JPEG XL was designed for two main requirements:
- high quality: visually lossless at reasonable bitrates;
- decoding speed: multithreaded decoding should be able to reach around 400 Megapixel/s on large images.
These goals apply to various types of images, including HDR content, whose support is made possible by full-precision (float32) computations and extensive support of color spaces and transfer functions.
High performance is achieved by designing the format with careful consideration of memory bandwidth usage and ease of SIMD/GPU implementation.
The full requirements for JPEG XL are listed in document wg1m82079.

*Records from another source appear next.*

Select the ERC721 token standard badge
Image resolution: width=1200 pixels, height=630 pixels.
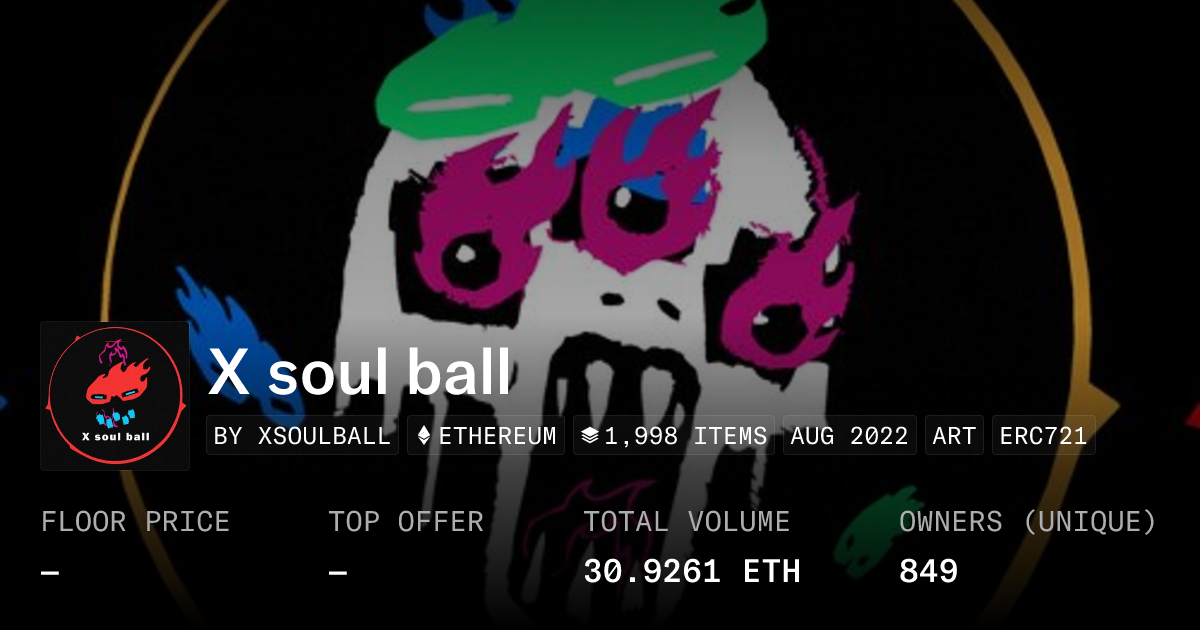[1043, 436]
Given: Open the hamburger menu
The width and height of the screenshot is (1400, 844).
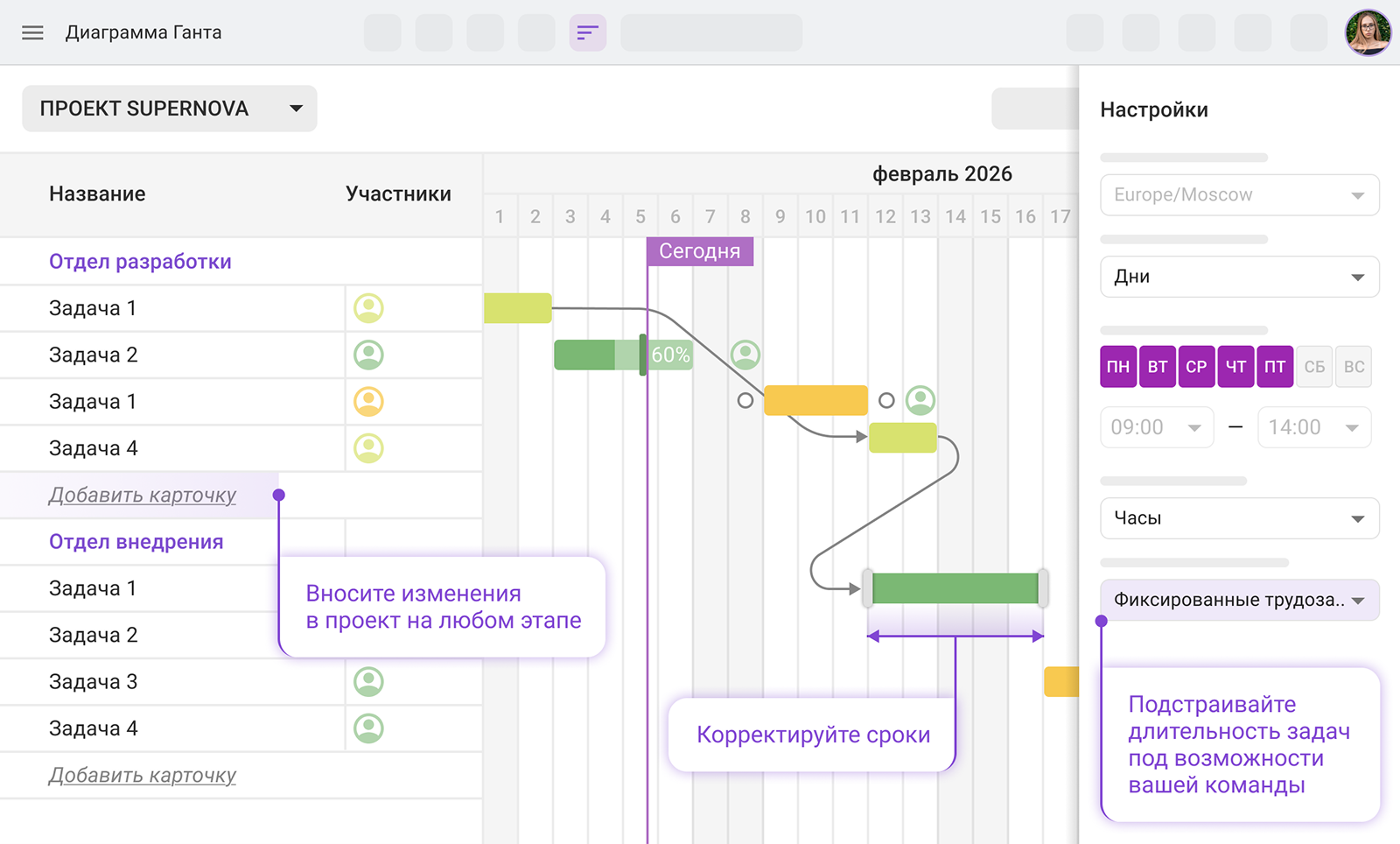Looking at the screenshot, I should pyautogui.click(x=32, y=33).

The architecture follows the traditional block transform model with improvements in the individual components. For a quick overview, we sketch a "block diagram" of the lossy format decoder in the form of module names in bold followed by a brief description. Note that post-processing modules in [brackets] are optional - they are unnecessary or even counterproductive at very high quality settings.
Header: decode metadata (e.g. image dimensions) from compressed fields (smaller than Exp-Golomb thanks to per-field encodings). The compression and small number of required fields enables very compact headers - much smaller than JFIF and HEVC. The container supports multiple images (e.g. animations/bursts) and passes (progressive).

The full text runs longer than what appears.